If the negative impact the distortions inherent in direct labor-based costing have on a manufacturer’s decision making are not obvious, understanding the effect they have on pricing decisions should help make the connection crystal clear. There is a law of economics – known at my firm as Hicks’ First Law of Pricing – that applies here. That law goes like this: “A company will get a lot of business when it does not charge its customers for things it does for them, but it will not get much business when it attempts to charge its customers for things that it doesn’t do for them.”
For example, one manufacturer has overall productivity that is about average for its industry and marketplace. Under normal economic conditions, the market will allow this company, whose costs are at the industry average, to charge a price that will enable it to recapture its cost and earn enough of a profit to ensure its continuing ability to supply the marketplace. If this company accurately calculates its “fully-absorbed” costs and adds a market-supportable profit margin on each of one hundred possible contracts, it should be competitive on those contracts and will earn its expected profit margin on any contract it is awarded.

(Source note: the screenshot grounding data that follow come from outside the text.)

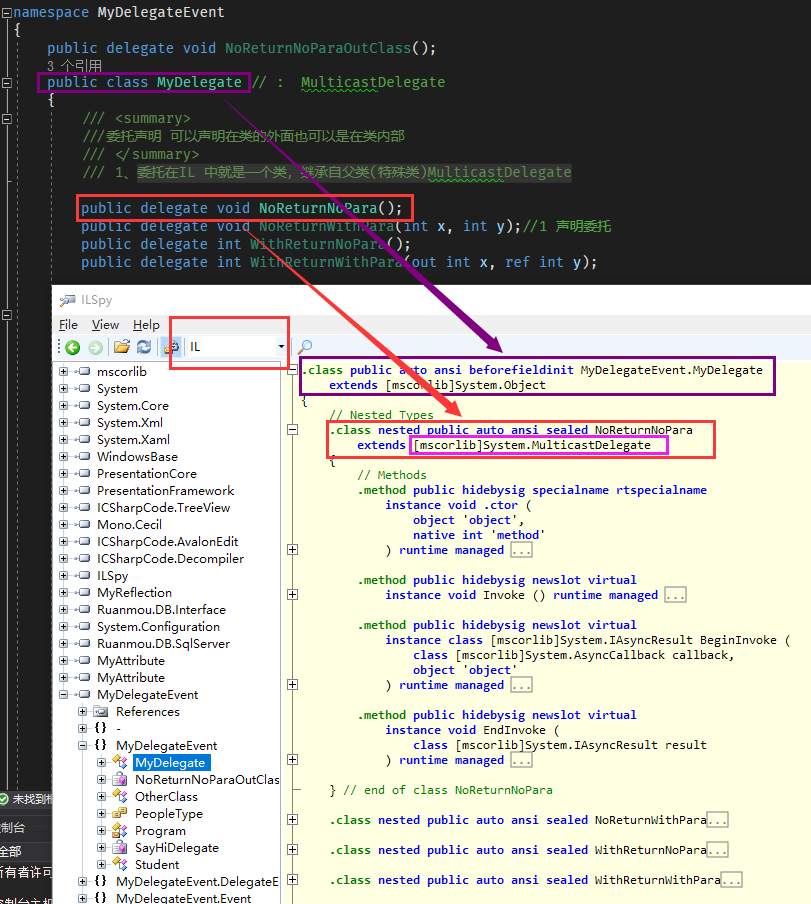Click the Reload assemblies refresh icon

pyautogui.click(x=143, y=348)
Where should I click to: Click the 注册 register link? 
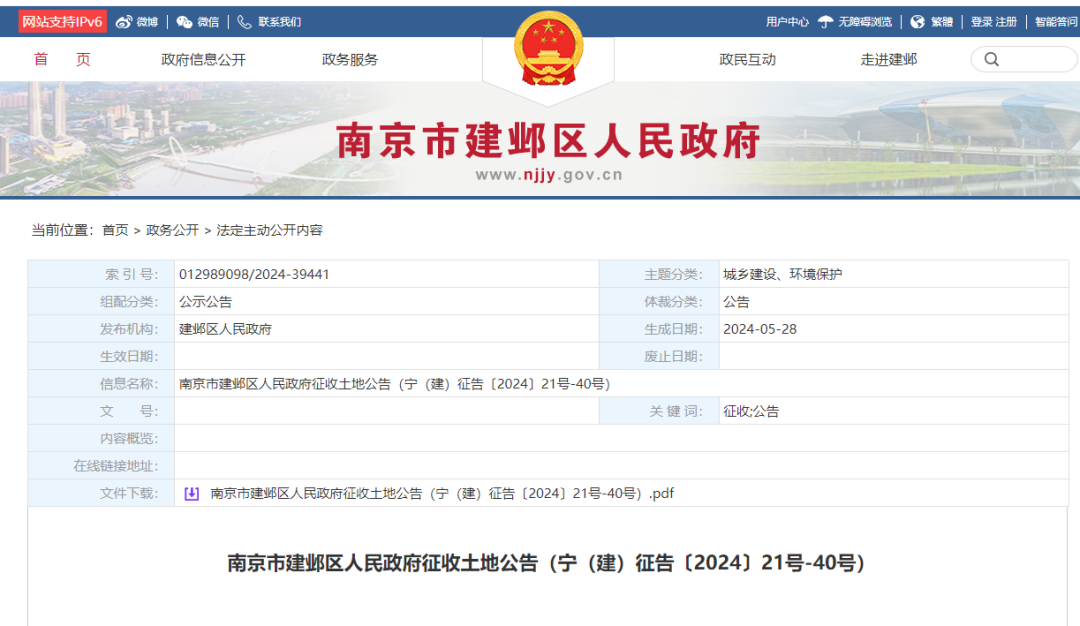click(x=1006, y=21)
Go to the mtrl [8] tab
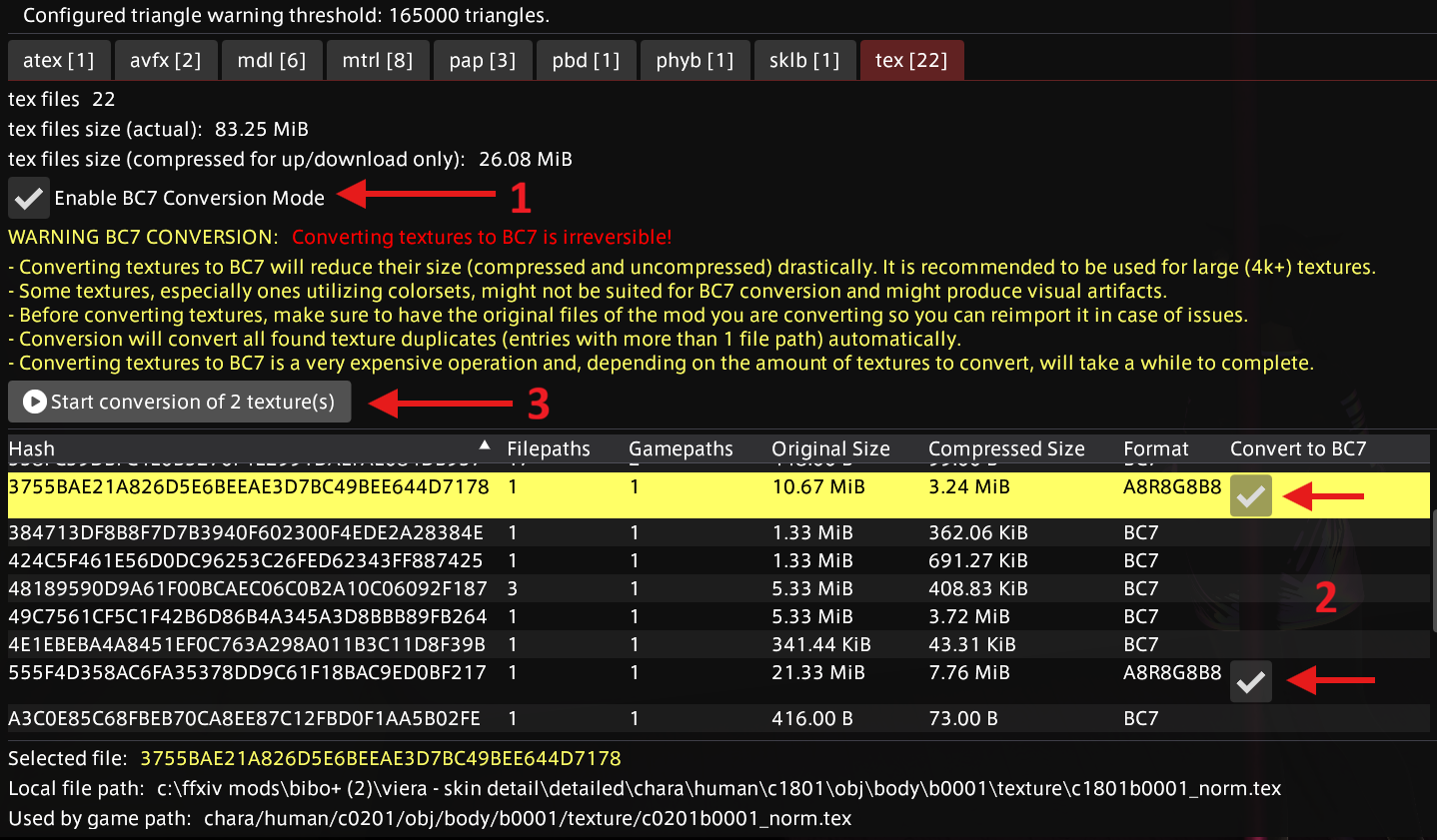The height and width of the screenshot is (840, 1437). click(377, 60)

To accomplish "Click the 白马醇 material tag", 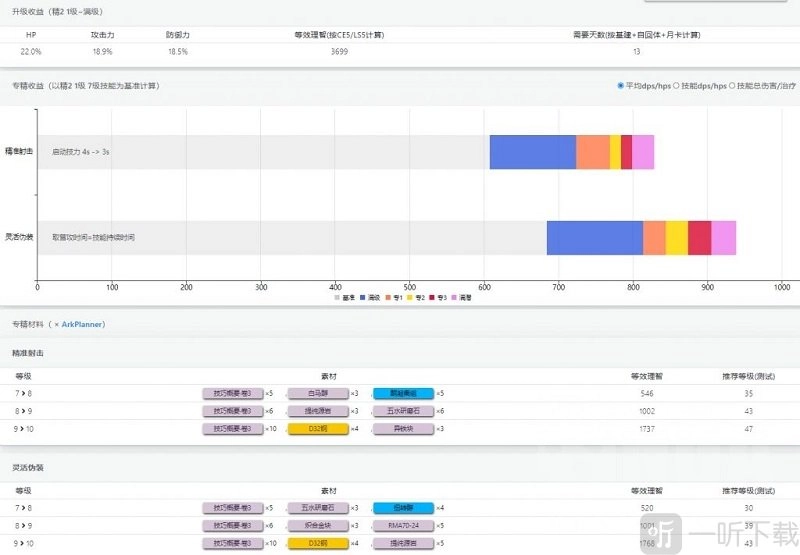I will (317, 394).
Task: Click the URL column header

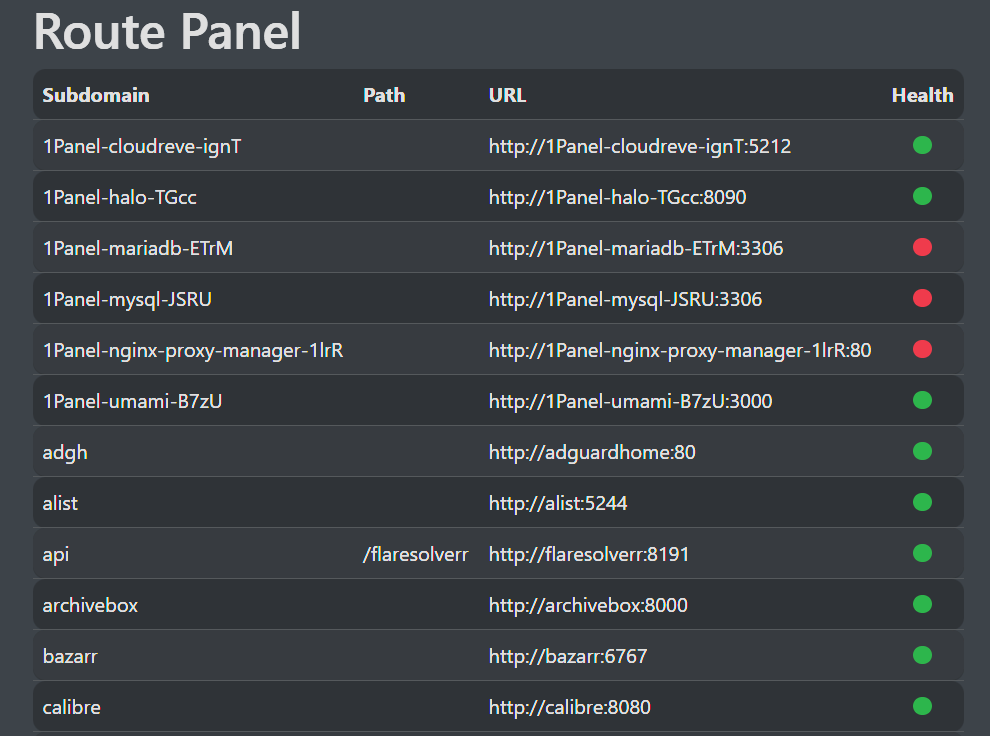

This situation is shown graphically in Figure 1 in which the horizontal axis represents one hundred contracts bid and the vertical axis the percentage accuracy of its fully-absorbed cost estimates. The market prices shown provide consistent margins above the accurately determined costs. The area between the market price and the 100% accurate contract costs represents the profit on any contract awarded at the market price.

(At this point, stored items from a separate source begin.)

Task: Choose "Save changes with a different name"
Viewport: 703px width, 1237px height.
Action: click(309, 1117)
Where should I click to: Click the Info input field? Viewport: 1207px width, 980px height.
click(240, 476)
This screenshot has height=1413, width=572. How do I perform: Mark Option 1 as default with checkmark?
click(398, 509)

Figure 1 – Market Price/Profit Potential
If this company uses an inappropriate, over-generalized methodology (such as applying overhead costs on the basis of direct labor hours/dollars) to estimate its costs, it will overestimate the fully-absorbed cost on approximately one half of the contracts bid and underestimate the costs on the other half. As a result, it will establish an acceptable price (quoted price) at levels that will be under the market for those contracts whose costs were underestimated and over the market for those contracts whose cost were overestimated. This situation can be seen graphically in Figure 2 in which contracts are sequenced from left to right starting with the contract whose cost was most underestimated and ending with the contract whose cost was most overestimated.

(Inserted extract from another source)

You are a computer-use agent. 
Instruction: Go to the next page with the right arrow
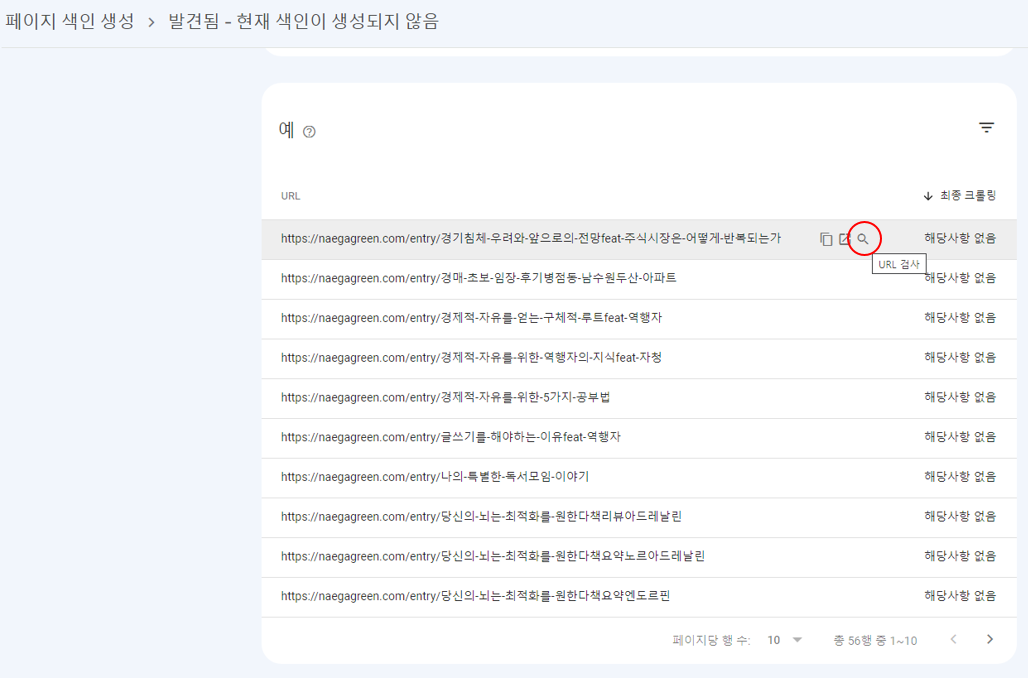tap(991, 639)
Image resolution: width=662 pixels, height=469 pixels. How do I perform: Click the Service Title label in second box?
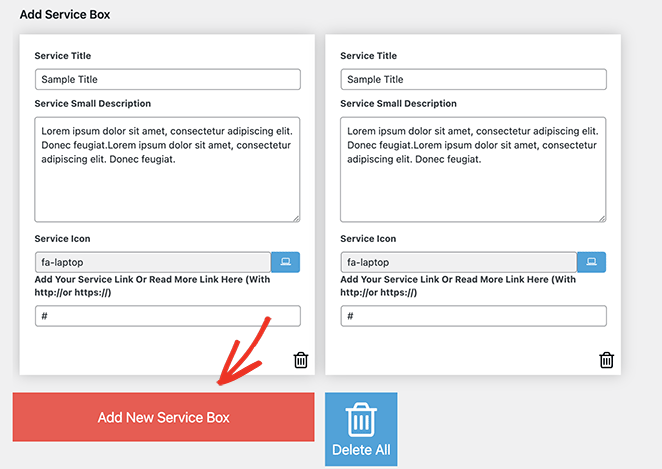tap(368, 56)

Figure 2 – Pricing Based on Over-Generalized Costs
Looking at the “Quoted Price” and “Market Price” lines, it is obvious that the company will be much more likely to be awarded contracts on the left side of the diagram – contracts bid at less than market price – for which it was “not charging the customer for things it does for them.” Conversely, it will not be awarded contracts on the right side of the diagram – contracts that could have been profitable at much lower prices – for which it was “charging the customer for things it does not do for them.” Unfortunately, actual costs do not care whether they have been over or underestimated; they will be actual either way. As Figure 3 clearly shows, if the company is awarded those contracts that were inadvertently priced below market, it has little or no change of financial success. At the same time it will be missing out on the potential profits that could have been earned at the market price on those contracts its inaccurate costing methodologies caused it to overprice.
Figure 3 – Profitability Analysis of Contracts Won
Pricing is not the only area where direct labor-based cost models lead to low-quality decisions. Such models lead to miscalculated savings from operating improvements, inappropriate insourcing and outsourcing decisions, faulty evaluations of potential capital expenditures and invalid cost input for any other managerial decision requiring cost information.
Decision Cost Information ≠ Cost Accounting Information
One of the great philosophical mistakes in cost measurement and management is the belief that cost information for decision making must come from a company’s cost accounting system. The purpose of cost information is insight; insights that will improve a company’s decision making processes and enhance its bottom line. Cost accounting systems are designed to value the company’s overall inventory and calculate its overall cost of goods sold for use in company-wide financial statements – not to determine the cost of the individual elements that comprise the company’s operation. As a consequence, cost accounting systems incorporate too many generalities and shortcuts to provide accurate and actionable cost information.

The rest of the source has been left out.